Lay out the lines from the one holding "is (1920, 1036)." through the one holding "Looking at the image, I should click on (699, 65).", inclusive, as a Markdown table with the columns Row and Line, numbering each row and skipping blank lines. Leave the pictures out.

*** Opening of Material for this exercise ***

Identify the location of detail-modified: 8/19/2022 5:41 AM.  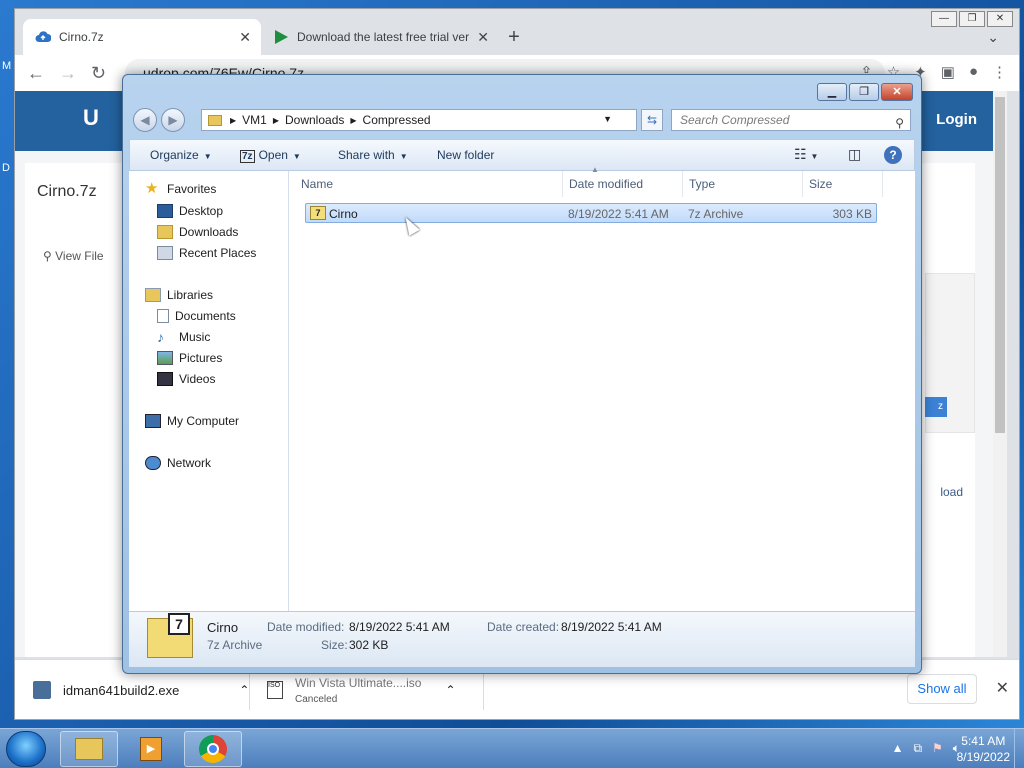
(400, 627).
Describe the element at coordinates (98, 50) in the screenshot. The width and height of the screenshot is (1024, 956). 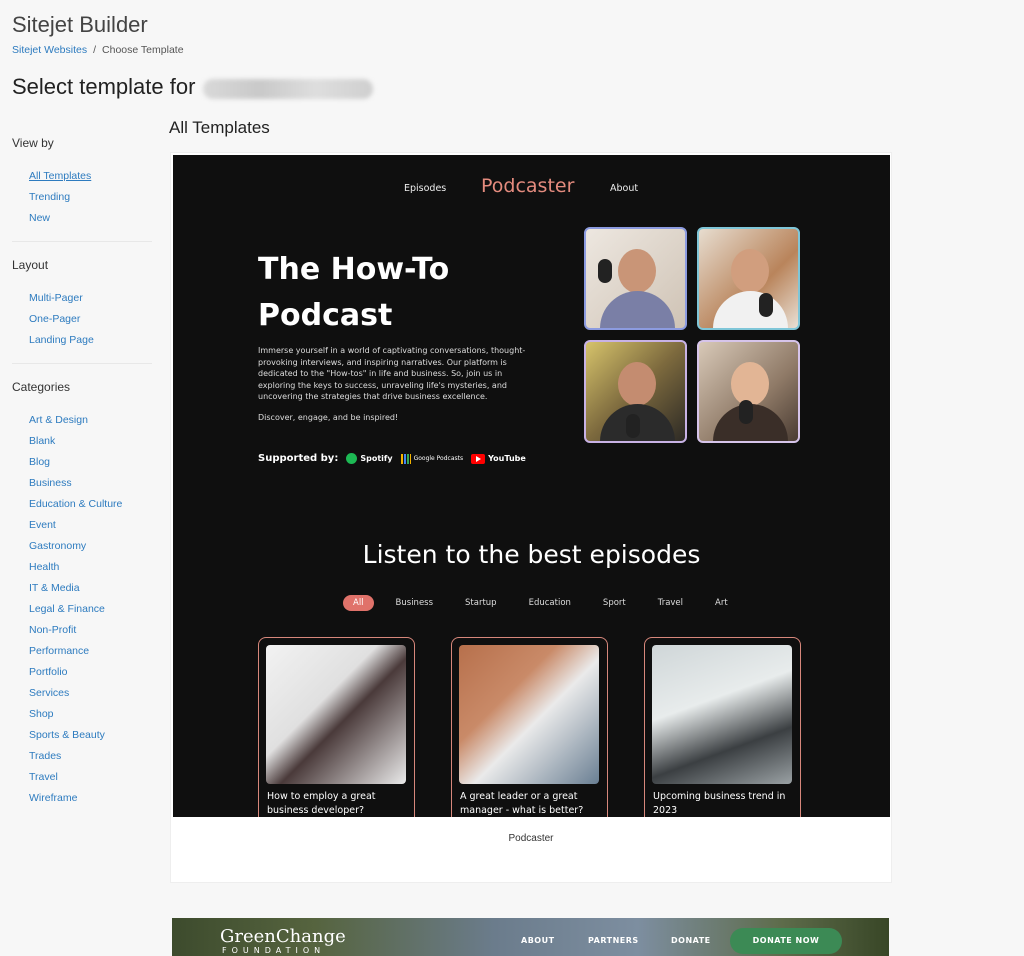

*** Close of Material for this exercise ***
*** Opening of Material for this exercise ***

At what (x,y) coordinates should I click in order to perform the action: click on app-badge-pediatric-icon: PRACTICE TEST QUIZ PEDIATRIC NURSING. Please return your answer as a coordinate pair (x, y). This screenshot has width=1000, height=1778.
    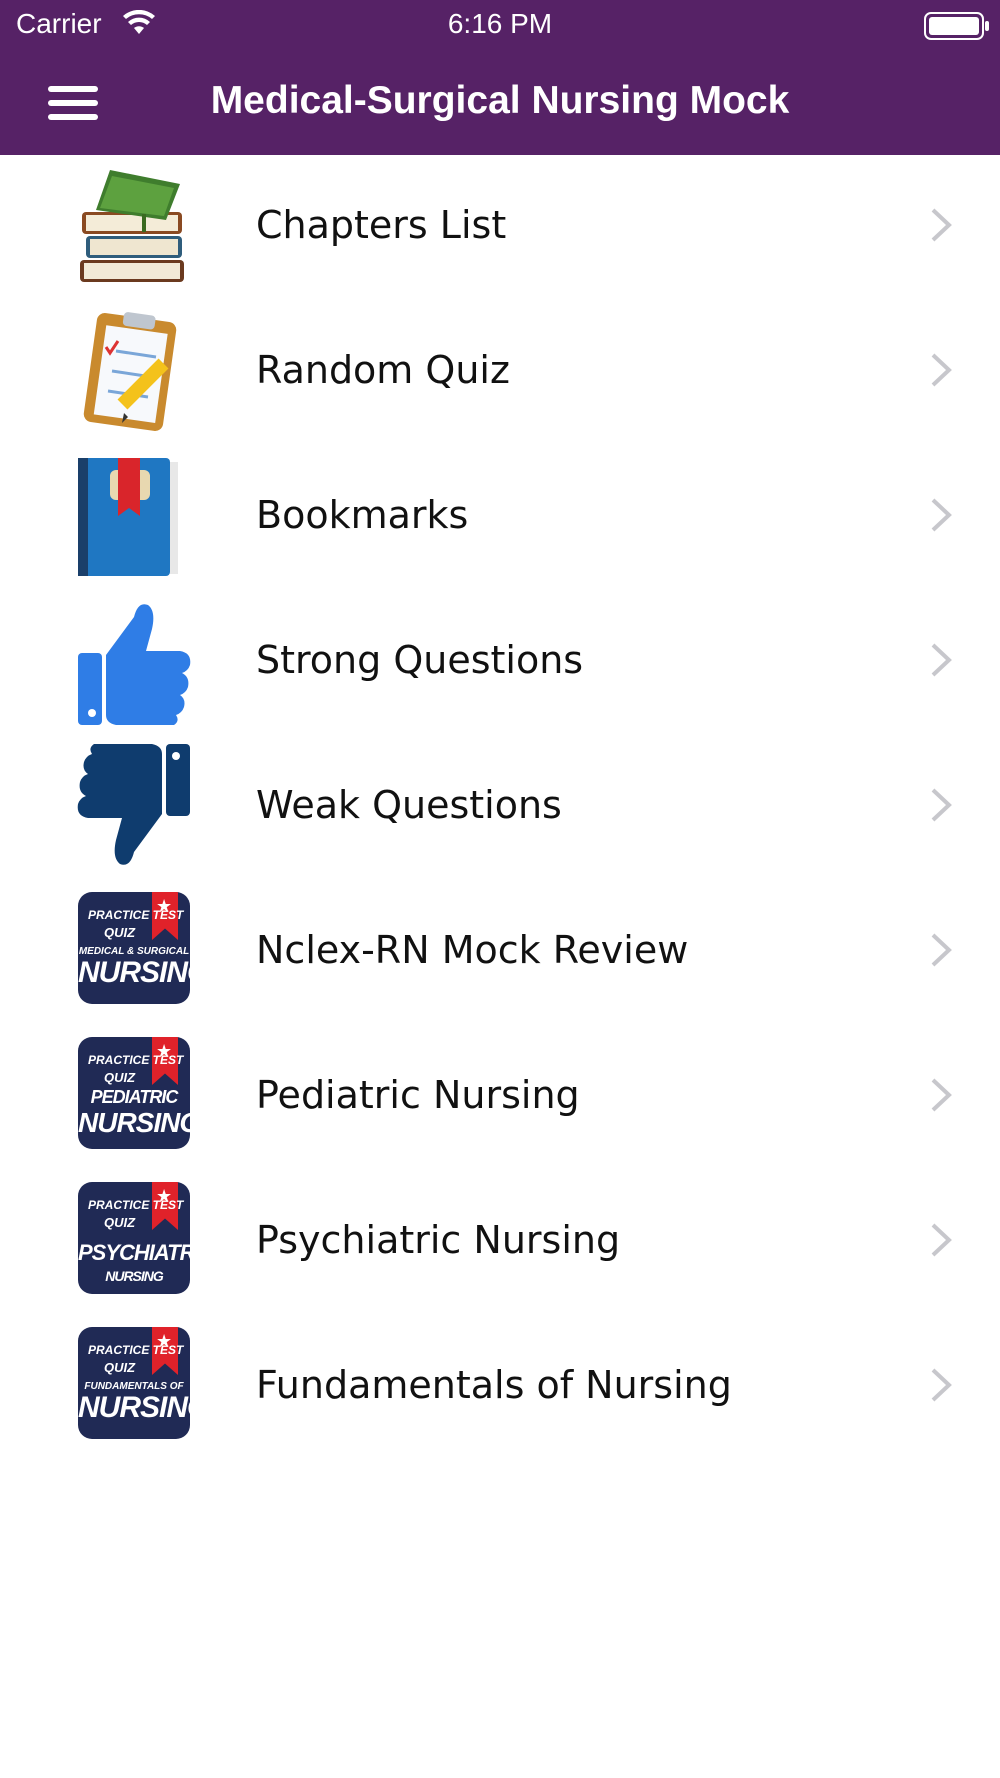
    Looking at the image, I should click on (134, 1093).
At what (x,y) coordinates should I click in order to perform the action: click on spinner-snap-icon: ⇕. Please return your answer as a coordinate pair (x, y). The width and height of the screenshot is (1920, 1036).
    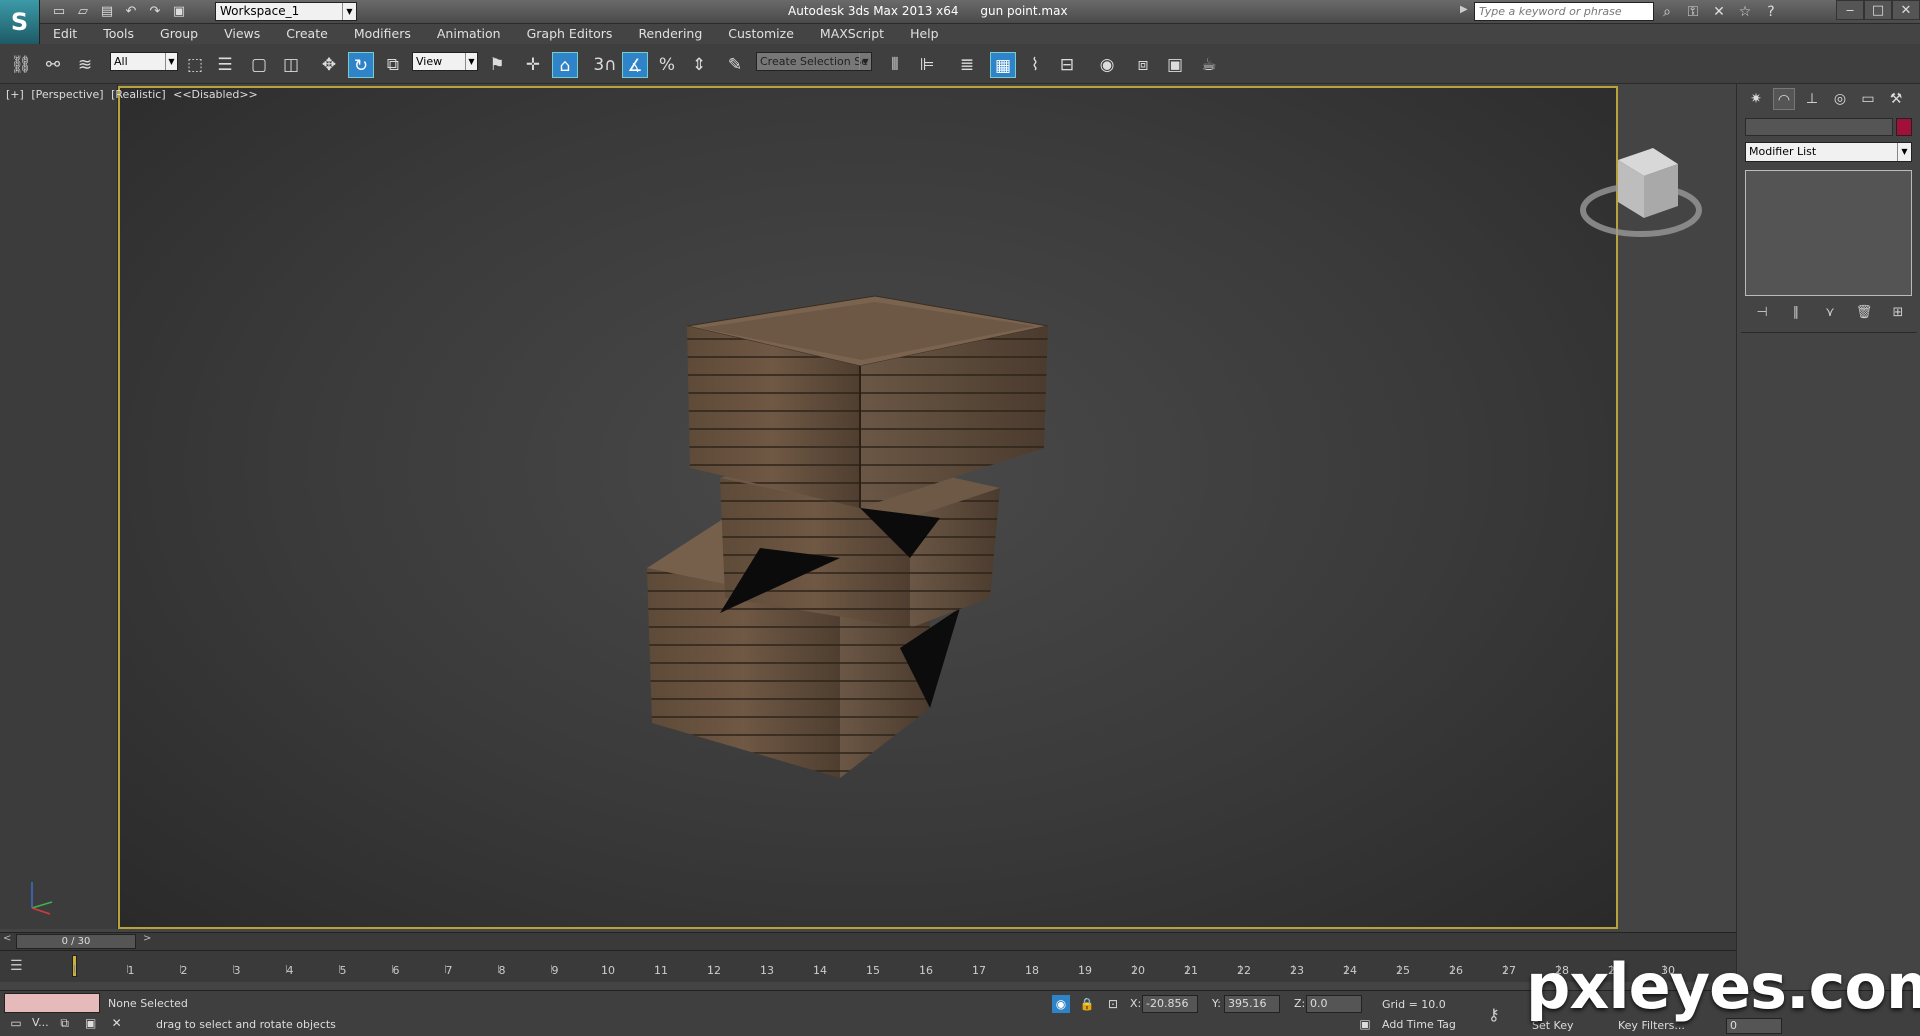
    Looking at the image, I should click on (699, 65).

*** Close of Material for this exercise ***

# Result of this exercise
| Row | Line |
|---|---|
| 1 | At what (x,y) coordinates should I click in order to perform the action: click on spinner-snap-icon: ⇕. Please return your answer as a coordinate pair (x, y). The width and height of the screenshot is (1920, 1036). |
| 2 |     Looking at the image, I should click on (699, 65). |